On the economic side. The UK Manufacturing PMI rose to 48.3 from 47.4. This was better than expected, but does not change anything physically. The manufacturing sector remains in deflation as long as it is below the 50 level. Uncertainty about Brexit remains, and the market seems more convinced of a rate hike next year, than the way of Brexit. It is expected that Prime Minister Johnson to send a new text to Brussels later includes new proposals for the Irish border. Initial reports indicate that it is seeking customs clearance on both sides of the border.
From the US, the ISM Manufacturing PMI fell to 47.8 in September from 49.1 in August, and any reading below the 50 level indicates a contraction in manufacturing activity. Economists had expected the index to rise to 50.1. With the unexpected drop, the index fell to its lowest level since it hit 46.3 in June 2009, the last month of the Great Recession.
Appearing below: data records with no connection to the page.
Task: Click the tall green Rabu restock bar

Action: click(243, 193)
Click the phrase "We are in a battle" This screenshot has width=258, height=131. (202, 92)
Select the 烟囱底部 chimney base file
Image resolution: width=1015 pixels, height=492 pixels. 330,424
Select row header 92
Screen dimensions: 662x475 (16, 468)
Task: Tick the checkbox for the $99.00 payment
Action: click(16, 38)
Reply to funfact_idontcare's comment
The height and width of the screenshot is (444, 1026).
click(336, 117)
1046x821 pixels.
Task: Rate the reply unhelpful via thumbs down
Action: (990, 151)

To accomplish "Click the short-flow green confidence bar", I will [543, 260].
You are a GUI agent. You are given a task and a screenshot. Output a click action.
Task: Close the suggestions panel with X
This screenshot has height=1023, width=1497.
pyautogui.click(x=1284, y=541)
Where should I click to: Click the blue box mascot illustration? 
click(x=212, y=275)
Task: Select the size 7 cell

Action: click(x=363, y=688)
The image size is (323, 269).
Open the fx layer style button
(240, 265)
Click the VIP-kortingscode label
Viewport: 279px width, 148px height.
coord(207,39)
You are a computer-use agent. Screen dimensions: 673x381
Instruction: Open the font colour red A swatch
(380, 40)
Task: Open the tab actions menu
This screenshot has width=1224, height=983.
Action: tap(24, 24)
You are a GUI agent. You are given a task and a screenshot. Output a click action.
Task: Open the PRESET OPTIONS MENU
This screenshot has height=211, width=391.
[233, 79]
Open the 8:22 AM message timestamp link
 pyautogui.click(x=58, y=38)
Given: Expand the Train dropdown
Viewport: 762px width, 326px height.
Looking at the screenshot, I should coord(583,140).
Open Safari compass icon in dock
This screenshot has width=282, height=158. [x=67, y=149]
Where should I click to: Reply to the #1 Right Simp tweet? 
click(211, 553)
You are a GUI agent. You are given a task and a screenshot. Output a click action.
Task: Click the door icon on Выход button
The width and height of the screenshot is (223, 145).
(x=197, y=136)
Technically, any gains in the GBP/USD will remain selling targets as long as the future of the Brexit is uncertain, and the nearest resistance levels are currently at 1.2375, 1.2445 and 1.2535 respectively. Conversely, any move below the support level of 1.2200, and according to the performance on the daily chart below, will increase the bearish momentum of the pair. Time is running out and the official Brexit date is approaching and the views between the EU and Britain are still far apart and everyone fears the de facto Brexit will be without agreement.
As for today's economic data, today's economic calendar will focus on the release of the UK Construction PMI. From the US, the ADP survey for the change in the number of nonfarm payrolls and crude oil inventories.